En su primera intervención como ministro de Seguridad Social, Escrivá apuntó también a la búsqueda de posibles fórmulas para fomentar la llegada a España de personas extranjeras en edad de trabajar; y al fomento de los planes de pensiones privados.

En un contexto en el que la fragmentación parlamentaria ha dificultado enormemente la toma de decisiones por parte del legislativo, y a tenor de que la ideología suele ser un factor que provoca colisiones entre los partidos a la hora de debatir sobre las decisiones económicas de calado, no parece sencillo que durante la próxima legislatura se consensúe una reforma del sistema público de pensiones que garantice su sostenibilidad a largo plazo.

Para José Antonio Herce, uno de los aspectos fundamentales que debería abordarse a la hora de tomar cualquier decisión sobre las pensiones es el relativo a la ‘tasa de sustitución’. Es decir, al porcentaje que supone la pensión de jubilación sobre el último sueldo recibido durante la etapa laboral.

“Tenemos pensiones que al pensionista tipo le da el 80% del último salario. Es un porcentaje enorme. De hecho, hay muy pocos países en el mundo que lo aplican porque es insostenible. Algunos, fueron intervenidos, como Grecia y Portugal”, expone.

Y añade:. En Francia, el país al que tanto queremos parecernos, la tasa de sustitución es del 50%. En Suecia, es inferior al 40%. En Reino Unido, del 30%. En Alemania, del 50%. Nuestra tasa es carísima y, si además decidimos mantener la actualización con el IPC, entonces nos sale más caro todavía el asunto (…) En Suecia, actualizan las pensiones con los salarios: si los salarios suben, las pensiones suben, si bajan, bajan; si el PIB sube, suben. Si baja, bajan. Ésa es una regla de indiciación decente”.

Herce apuesta por eliminar la demagogia del debate sobre el futuro del sistema de pensiones. La AIReF, expuso en el citado informe que sería recomendable que el Gobierno informara de la situación financiera del sistema y del efecto de las reformas con una mayor frecuencia. Y es evidente que algunas medidas que se tomen serán dolorosas; y, algunas, irán incluso contra la ideología de determinados grupos políticos. “Algunos ciudadanos, conocen lo que hay, otros no tienen ni idea. Y la inmensa mayoría no quiere saber. La gente no quiere saber porque está en su zona de confort y los sesgos de nuestra especie nos llevan a no querer salir de ella. Se hacen los tontos y se defienden panza arriba. Quieren que alguien solucione sus problemas y así ocurre con las pensiones”.

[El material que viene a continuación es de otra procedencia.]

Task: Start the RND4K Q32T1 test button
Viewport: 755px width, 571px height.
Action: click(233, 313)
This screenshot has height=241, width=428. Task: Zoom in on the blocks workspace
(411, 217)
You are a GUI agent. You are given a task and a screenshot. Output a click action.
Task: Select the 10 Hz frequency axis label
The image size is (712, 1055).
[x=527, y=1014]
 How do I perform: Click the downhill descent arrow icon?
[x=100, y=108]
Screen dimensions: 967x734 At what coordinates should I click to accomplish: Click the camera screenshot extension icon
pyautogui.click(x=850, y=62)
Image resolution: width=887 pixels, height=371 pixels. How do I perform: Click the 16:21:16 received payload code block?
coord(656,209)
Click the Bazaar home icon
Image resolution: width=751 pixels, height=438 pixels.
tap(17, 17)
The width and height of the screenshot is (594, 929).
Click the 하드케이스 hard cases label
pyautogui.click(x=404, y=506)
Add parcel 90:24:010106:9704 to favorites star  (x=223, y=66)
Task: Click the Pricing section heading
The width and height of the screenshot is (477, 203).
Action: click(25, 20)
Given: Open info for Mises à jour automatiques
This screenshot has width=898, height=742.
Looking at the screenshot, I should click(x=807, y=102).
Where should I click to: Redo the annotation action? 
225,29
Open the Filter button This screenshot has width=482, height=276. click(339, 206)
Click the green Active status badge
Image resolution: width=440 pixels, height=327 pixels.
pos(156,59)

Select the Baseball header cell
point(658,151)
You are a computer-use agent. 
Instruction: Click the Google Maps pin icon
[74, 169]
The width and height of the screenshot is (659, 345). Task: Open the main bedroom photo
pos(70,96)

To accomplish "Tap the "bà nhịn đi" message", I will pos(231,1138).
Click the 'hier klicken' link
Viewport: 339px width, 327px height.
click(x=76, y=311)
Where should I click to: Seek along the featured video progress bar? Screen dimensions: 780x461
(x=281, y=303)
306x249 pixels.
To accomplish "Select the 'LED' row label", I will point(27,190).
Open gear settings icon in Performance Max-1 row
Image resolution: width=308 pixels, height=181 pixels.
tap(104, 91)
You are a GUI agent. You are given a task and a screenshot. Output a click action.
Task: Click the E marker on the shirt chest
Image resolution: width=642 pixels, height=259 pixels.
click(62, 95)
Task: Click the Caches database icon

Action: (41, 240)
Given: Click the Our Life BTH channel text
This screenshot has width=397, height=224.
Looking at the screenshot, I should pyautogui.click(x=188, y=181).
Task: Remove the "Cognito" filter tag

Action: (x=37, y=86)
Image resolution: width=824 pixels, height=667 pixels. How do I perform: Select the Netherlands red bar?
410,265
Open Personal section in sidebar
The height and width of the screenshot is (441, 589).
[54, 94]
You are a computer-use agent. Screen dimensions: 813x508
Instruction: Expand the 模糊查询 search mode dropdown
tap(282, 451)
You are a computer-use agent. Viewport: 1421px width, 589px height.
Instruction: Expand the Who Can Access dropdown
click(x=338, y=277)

Y sigue: “Mucha gente sabe que a los 12 años la Seguridad Social ya le ha devuelto todo lo que ha cotizado…y más. Pero hay mucha gente que cree lo contrario y considera que la Seguridad Social le está robando porque se han pasado toda la vida cotizando y le devuelven una miseria. No es verdad”.

Subida temporal de impuestos

Entre las medidas que propone para iniciar un proceso de mejora del sistema público de pensiones, se encuentran algunas que podrían ser impopulares, como la ‘recarga’ de los tipos del IRPF y el IVA, siempre que se cumplan tres condiciones: que se haga de forma temporal, de la menor forma posible y sobre las bases más amplias. En este sentido, rechaza el incremento exclusivo de los impuestos a las rentas más altas, dado que eso sólo va a generar el chocolate del loro y no va a contribuir a solucionar los problemas.

Una vez se realice ese incremento impositivo, apostaría por fomentar soluciones como los planes de pensiones de empresa, que en España no son ni mucho menos habituales, pero que en países como el Reino Unido u Holanda han contribuido a la sostenibilidad del sistema. También abriría el debate sobre la edad de jubilación.

La solución para este asunto no es sencilla ni podría ser especialmente popular. Pero el déficit estructural de la Seguridad Social parece indicar que las reformas para garantizar el futuro del sistema público de pensiones no pueden demorarse mucho más en el tiempo, concluye.